[ACTIVITY LIST]
A – Answer the following questions using the article on Stone's debut album.
(i) In what month and year was the album recorded?
(ii) Which label released the album for US distribution?
(iii) Which band covered "No Commands"?
B – Write the next part of the article on Stone's debut album, beginning after its final sentence.

Studio album by Stone
- Released: 1988
- Recorded: December 1987
- Studio: MTV Studios
- Genre: Thrash metal
- Length: 42:40
- Label: Megamania
- Producer: Mikko Karmila, Stone

Stone chronology
|  | Stone (1988) | No Anaesthesia! (1989) |

US release cover

= Stone (Stone album) =

Stone is the debut album from Finnish thrash metal band Stone, released in 1988. It was remastered and reissued in 2003, and again in 2009, bundled with No Anaesthesia! in a 2-CD set. Several singles were released from the album, which was released by Mechanic Records for US distribution, while Megamania released it in the band's native country.

== Track listing ==

Notes
- On the 2003 re-release, "The Final Cuntdown" is re-titled "The Final Countdown" (the correct title of the song). It is a parody cover of the Europe song "The Final Countdown".
- "No Commands" was covered by Children of Bodom. It can be found on their 2009 covers album Skeletons in the Closet and as a bonus track on some versions of their 1998 album Hatebreeder.

[INFORMATION GIVEN]
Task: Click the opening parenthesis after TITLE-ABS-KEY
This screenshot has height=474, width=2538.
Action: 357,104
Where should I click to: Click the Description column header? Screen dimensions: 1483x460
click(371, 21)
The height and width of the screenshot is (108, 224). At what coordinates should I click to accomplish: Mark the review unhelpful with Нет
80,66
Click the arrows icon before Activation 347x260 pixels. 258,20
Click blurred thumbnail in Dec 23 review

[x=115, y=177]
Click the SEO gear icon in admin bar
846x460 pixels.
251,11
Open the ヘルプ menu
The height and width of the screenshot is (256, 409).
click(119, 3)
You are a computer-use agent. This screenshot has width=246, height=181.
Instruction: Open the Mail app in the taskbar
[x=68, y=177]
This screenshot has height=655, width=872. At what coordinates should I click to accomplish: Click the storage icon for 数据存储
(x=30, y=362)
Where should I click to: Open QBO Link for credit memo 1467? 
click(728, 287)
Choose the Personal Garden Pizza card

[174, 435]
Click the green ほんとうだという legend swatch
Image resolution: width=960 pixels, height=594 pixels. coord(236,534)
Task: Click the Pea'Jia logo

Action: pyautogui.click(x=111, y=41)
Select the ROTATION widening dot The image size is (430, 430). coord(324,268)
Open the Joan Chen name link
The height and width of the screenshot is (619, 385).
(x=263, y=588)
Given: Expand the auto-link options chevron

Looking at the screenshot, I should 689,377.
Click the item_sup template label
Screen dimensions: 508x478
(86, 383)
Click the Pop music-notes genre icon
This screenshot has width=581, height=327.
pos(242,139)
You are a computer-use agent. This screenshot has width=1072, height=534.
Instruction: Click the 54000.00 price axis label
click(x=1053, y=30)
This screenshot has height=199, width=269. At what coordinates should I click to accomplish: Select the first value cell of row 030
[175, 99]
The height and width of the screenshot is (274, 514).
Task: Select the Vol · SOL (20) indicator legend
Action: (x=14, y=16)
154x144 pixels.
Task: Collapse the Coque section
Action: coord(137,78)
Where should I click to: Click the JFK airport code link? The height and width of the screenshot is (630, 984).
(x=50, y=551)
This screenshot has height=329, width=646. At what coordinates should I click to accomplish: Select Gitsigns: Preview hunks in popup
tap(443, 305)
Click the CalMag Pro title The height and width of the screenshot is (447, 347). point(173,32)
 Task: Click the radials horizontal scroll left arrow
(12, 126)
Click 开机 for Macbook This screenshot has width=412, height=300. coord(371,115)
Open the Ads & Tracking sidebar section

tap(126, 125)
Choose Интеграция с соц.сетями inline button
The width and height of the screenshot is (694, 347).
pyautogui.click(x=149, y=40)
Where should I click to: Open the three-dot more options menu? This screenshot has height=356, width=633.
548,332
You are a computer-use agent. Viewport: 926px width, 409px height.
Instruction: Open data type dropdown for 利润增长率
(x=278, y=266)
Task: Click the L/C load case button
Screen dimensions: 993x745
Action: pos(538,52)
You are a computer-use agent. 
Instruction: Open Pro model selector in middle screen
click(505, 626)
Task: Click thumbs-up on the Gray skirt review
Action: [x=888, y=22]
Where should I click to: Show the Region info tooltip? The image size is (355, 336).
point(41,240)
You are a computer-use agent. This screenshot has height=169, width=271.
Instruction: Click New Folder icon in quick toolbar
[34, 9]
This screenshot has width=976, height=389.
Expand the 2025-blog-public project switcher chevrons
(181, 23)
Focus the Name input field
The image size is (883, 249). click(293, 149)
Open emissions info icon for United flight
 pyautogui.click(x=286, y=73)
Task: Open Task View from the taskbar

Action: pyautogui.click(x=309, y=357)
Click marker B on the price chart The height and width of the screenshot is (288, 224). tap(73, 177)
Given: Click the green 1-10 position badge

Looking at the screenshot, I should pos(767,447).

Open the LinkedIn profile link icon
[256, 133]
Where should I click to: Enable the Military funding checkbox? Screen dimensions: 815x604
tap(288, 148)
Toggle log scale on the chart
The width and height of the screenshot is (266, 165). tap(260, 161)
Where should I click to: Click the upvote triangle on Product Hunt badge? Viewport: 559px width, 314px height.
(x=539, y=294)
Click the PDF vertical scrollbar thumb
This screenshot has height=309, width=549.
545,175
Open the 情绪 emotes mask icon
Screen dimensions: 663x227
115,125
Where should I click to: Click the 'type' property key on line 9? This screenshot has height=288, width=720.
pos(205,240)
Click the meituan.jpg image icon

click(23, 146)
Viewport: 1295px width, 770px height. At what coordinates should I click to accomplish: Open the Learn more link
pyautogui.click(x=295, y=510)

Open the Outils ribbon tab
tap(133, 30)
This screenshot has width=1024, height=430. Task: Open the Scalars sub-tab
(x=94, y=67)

[RESPONSES TO THE EXERCISE]
A –
(i) December 1987
(ii) Mechanic Records
(iii) Children of Bodom

B –
| No. | Title | Writer(s) | Length |
|---|---|---|---|
| 1. | "Get Stoned" | Joutsenniemi | 4:22 |
| 2. | "No Commands" | Joutsenniemi, Latvala | 5:44 |
| 3. | "Eat Your Pride" | Joutsenniemi, Latvala | 4:22 |
| 4. | "The Day of Death" | Joutsenniemi, Latvala | 3:53 |
| 5. | "Reached Out" | Joutsenniemi, Latvala | 3:50 |
| 6. | "Real Delusion" | Joutsenniemi, Latvala | 4:12 |
| 7. | "Brain Damage" | Joutsenniemi, Latvala | 6:15 |
| 8. | "Escape" | Joutsenniemi, Latvala | 5:23 |
| 9. | "The Final Cuntdown" (Europe cover) | Joey Tempest | 0:56 |
| 10. | "Overtake" | Joutsenniemi | 3:42 |
| 11. | "Symptom of the Universe (Black Sabbath cover) [Bonus track]" | (Geezer Butler, Tony Iommi, Ozzy Osbourne and Bill Ward). | 4:38 |
| Total length: |  |  | 47:03 |

== Singles ==
Three singles were released in support of the album:
- "Real Delusion"/"Day of Death" (1987)
- "Back to the Stone Age"/"Symptom of the Universe" (The latter song being a Black Sabbath cover later made available as a bonus track on the Stoneage 2.0 compilation CD) (1988)
- "Get Stoned"/"No Commands" (as a promo single) (1988)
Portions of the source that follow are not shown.